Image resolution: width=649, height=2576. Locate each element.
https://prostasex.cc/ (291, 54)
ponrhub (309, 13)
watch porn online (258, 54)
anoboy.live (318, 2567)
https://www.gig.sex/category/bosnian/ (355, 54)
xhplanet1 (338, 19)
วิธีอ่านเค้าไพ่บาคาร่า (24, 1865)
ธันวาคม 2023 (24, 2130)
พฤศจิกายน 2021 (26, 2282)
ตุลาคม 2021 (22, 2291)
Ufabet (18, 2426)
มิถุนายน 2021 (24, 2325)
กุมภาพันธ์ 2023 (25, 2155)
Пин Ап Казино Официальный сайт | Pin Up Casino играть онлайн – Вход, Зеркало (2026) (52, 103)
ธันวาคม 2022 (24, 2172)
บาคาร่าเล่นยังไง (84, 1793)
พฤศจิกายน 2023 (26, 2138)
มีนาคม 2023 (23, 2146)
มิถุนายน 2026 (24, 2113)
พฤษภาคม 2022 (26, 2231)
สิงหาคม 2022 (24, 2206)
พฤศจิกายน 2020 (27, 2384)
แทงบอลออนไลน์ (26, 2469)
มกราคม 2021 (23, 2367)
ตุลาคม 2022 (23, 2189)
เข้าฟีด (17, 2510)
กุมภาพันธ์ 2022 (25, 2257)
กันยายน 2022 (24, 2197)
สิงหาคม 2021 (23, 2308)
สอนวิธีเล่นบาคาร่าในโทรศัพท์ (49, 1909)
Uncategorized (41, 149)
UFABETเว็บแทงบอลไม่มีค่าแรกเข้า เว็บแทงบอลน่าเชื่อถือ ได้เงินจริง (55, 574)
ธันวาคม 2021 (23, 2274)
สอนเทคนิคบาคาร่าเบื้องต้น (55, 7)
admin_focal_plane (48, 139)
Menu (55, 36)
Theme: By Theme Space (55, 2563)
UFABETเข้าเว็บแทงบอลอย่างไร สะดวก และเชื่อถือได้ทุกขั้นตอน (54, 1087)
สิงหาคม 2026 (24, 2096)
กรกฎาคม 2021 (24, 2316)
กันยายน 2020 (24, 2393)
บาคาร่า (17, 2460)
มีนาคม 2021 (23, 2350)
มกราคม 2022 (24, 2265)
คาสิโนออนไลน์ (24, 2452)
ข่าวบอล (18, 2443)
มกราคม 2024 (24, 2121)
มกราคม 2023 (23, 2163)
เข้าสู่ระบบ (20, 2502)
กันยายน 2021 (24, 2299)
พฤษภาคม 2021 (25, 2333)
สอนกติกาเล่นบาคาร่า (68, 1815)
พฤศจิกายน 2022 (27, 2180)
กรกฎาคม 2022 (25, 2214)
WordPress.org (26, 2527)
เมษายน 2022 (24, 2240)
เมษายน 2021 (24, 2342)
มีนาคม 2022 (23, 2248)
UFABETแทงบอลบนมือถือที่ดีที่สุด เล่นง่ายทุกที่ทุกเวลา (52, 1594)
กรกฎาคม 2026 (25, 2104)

____

PROBLEM TO WORK ON: Reproduce exactly the section above that begins at the line containing "Ufabet (18, 2426)" and ends at the line containing "มีนาคม 2023 (23, 2146)", leaving out all other lines.

TASK RESPONSE:
Ufabet (18, 2426)
มิถุนายน 2021 (24, 2325)
กุมภาพันธ์ 2023 (25, 2155)
Пин Ап Казино Официальный сайт | Pin Up Casino играть онлайн – Вход, Зеркало (2026) (52, 103)
ธันวาคม 2022 (24, 2172)
บาคาร่าเล่นยังไง (84, 1793)
พฤศจิกายน 2023 (26, 2138)
มีนาคม 2023 (23, 2146)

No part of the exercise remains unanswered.